### What you need to do:
- A) Answer these questions from the economic geography text:
(i) What name did Paul Krugman give to his application of spatial thinking to international trade theory?
(ii) To what century do the seven Chinese maps of the State of Qin date?
(iii) In which journal was Fred K. Schaefer's article "Exceptionalism in geography: A Methodological Examination" published?
- B) Continue the economic geography text from its last sentence.

### Source text:
Economic geography takes a variety of approaches to many different topics, including the location of industries, economies of agglomeration (also known as "linkages"), transportation, international trade, development, real estate, gentrification, ethnic economies, gendered economies, core-periphery theory, the economics of urban form, the relationship between the environment and the economy (tying into a long history of geographers studying culture-environment interaction), and globalization.
There are varied methodological approaches. Neoclassical location theorists, following in the tradition of Alfred Weber, tend to focus on industrial location and use quantitative methods. Since the 1970s, two broad reactions against neoclassical approaches have significantly changed the discipline: Marxist political economy, growing out of the work of David Harvey; and the new economic geography which takes into account social, cultural, and institutional factors in the spatial economy.
Economists such as Paul Krugman and Jeffrey Sachs have also analyzed many traits related to economic geography. Krugman called his application of spatial thinking to international trade theory the "new economic geography", which directly competes with an approach within the discipline of geography that is also called "new economic geography". The name geographical economics has been suggested as an alternative.
Early approaches to economic geography are found in the seven Chinese maps of the State of Qin, which date to the 4th century BC and in the Greek geographer Strabo's Geographika, compiled almost 2000 years ago. As cartography developed, geographers illuminated many aspects used today in the field; maps created by different European powers described the resources likely to be found in American, African, and Asian territories. The earliest travel journals included descriptions of the native people, the climate, the landscape, and the productivity of various locations. These early accounts encouraged the development of transcontinental trade patterns and ushered in the era of mercantilism.
World War II contributed to the popularization of geographical knowledge generally, and post-war economic recovery and development contributed to the growth of economic geography as a discipline. During environmental determinism's time of popularity, Ellsworth Huntington and his theory of climatic determinism, while later greatly criticized, notably influenced the field. Valuable contributions also came from location theorists such as Johann Heinrich von Thünen or Alfred Weber. Other influential theories include Walter Christaller's Central place theory, the theory of core and periphery.
Fred K. Schaefer's article "Exceptionalism in geography: A Methodological Examination", published in the American journal Annals of the Association of American Geographers, and his critique of regionalism, made a large impact on the field: the article became a rallying point for the younger generation of economic geographers who were intent on reinventing the discipline as a science, and quantitative methods began to prevail in research. Well-known economic geographers of this period include William Garrison, Brian Berry, Waldo Tobler, Peter Haggett and William Bunge.
Contemporary economic geographers tend to specialize in areas such as location theory and spatial analysis (with the help of geographic information systems), market research, geography of transportation, real estate price evaluation, regional and global development, planning, Internet geography, innovation, social networks.

### Information provided:
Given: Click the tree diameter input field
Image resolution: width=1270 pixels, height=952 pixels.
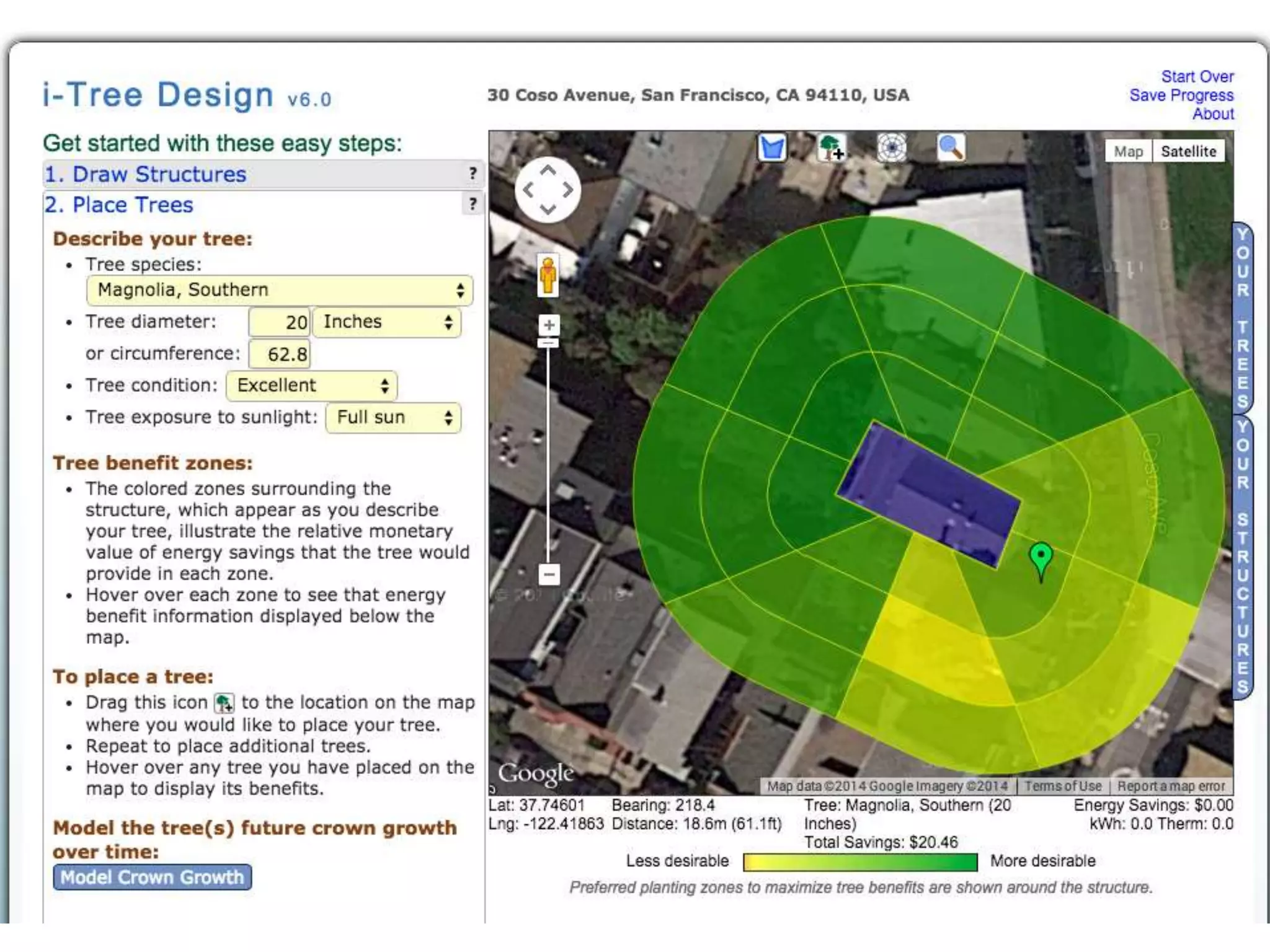Looking at the screenshot, I should [279, 322].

### Exercise answers:
- A)
(i) The "new economic geography"
(ii) The 4th century BC
(iii) Annals of the Association of American Geographers

- B)
As economic geography is a very broad discipline, with economic geographers using many different methodologies in the study of economic phenomena in the world some distinct approaches to study have evolved over time:
Economic geography is sometimes approached as a branch of anthropogeography that focuses on regional systems of human economic activity. An alternative description of different approaches to the study of human economic activity can be organized around spatiotemporal analysis, analysis of production/consumption of economic items, and analysis of economic flow. Spatiotemporal systems of analysis include economic activities of region, mixed social spaces, and development.
Alternatively, analysis may focus on production, exchange, distribution, and consumption of items of economic activity. Allowing parameters of space-time and item to vary, a geographer may also examine material flow, commodity flow, population flow and information flow from different parts of the economic activity system. Through analysis of flow and production, industrial areas, rural and urban residential areas, transportation site, commercial service facilities and finance and other economic centers are linked together in an economic activity system.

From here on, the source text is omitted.